The advantage of scull is that it isn’t hardware dependent, since every computer has memory. scull just acts on some memory, allocated using kmalloc. Anyone can compile and run scull, and scull is portable across the computer architectures on which Linux runs. On the other hand, the device doesn’t do anything “useful” other than demonstrating the interface between the kernel and char drivers and allowing the user to run some tests.

The Design of scull

The first step of driver writing is defining the capabilities (the mechanism) the driver will offer to user programs. Since our “device” is part of the computer’s memory, we’re free to do what we want with it. It can be a sequential or random-access device, one device or many, and so on.

To make scull be useful as a template for writing real drivers for real devices, we’ll show you how to implement several device abstractions on top of the computer memory, each with a different personality.

The scull source implements the following devices. Each kind of device implemented by the module is referred to as a type:

scull0 to scull3

Four devices each consisting of a memory area that is both global and persistent. Global means that if the device is opened multiple times, the data contained within the device is shared by all the file descriptors that opened it. Persistent means that if the device is closed and reopened, data isn’t lost. This device can be fun to work with, because it can be accessed and tested using conventional commands such as cp, cat, and shell I/O redirection; we’ll examine its internals in this chapter.

scullpipe0 to scullpipe3

Four FIFO (first-in-first-out) devices, which act like pipes. One process reads what another process writes. If multiple processes read the same device, they contend for data. The internals of scullpipe will show how blocking and nonblocking read and write can be implemented without having to resort to interrupts. Although real drivers synchronize with their devices using hardware interrupts, the topic of blocking and nonblocking operations is an important one and is separate from interrupt handling (covered in Chapter 9).

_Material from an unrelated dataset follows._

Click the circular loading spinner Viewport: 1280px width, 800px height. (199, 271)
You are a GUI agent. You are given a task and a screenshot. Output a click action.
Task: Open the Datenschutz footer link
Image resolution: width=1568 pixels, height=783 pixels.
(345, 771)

scullsingle , scullpriv , sculluid , scullwuid

These devices are similar to scull0, but with some limitations on when an open is permitted. The first (scullsingle) allows only one process at a time to use the driver, whereas scullpriv is private to each virtual console (or X terminal session) because processes on each console/terminal will get a different memory area from processes on other consoles. sculluid and scullwuid can be opened multiple times, but only by one user at a time; the former returns an error of “Device Busy” if another user is locking the device, whereas the latter implements blocking open. These variations of scull add more “policy” than “mechanism;” this kind of behavior is interesting to look at anyway, because some devices require types of management like the ones shown in these scull variations as part of their mechanism.

Each of the scull devices demonstrates different features of a driver and presents different difficulties. This chapter covers the internals of scull0 to skull3; the more advanced devices are covered in Chapter 5: scullpipe is described in Section 5.2.5 and the others in Section 5.6.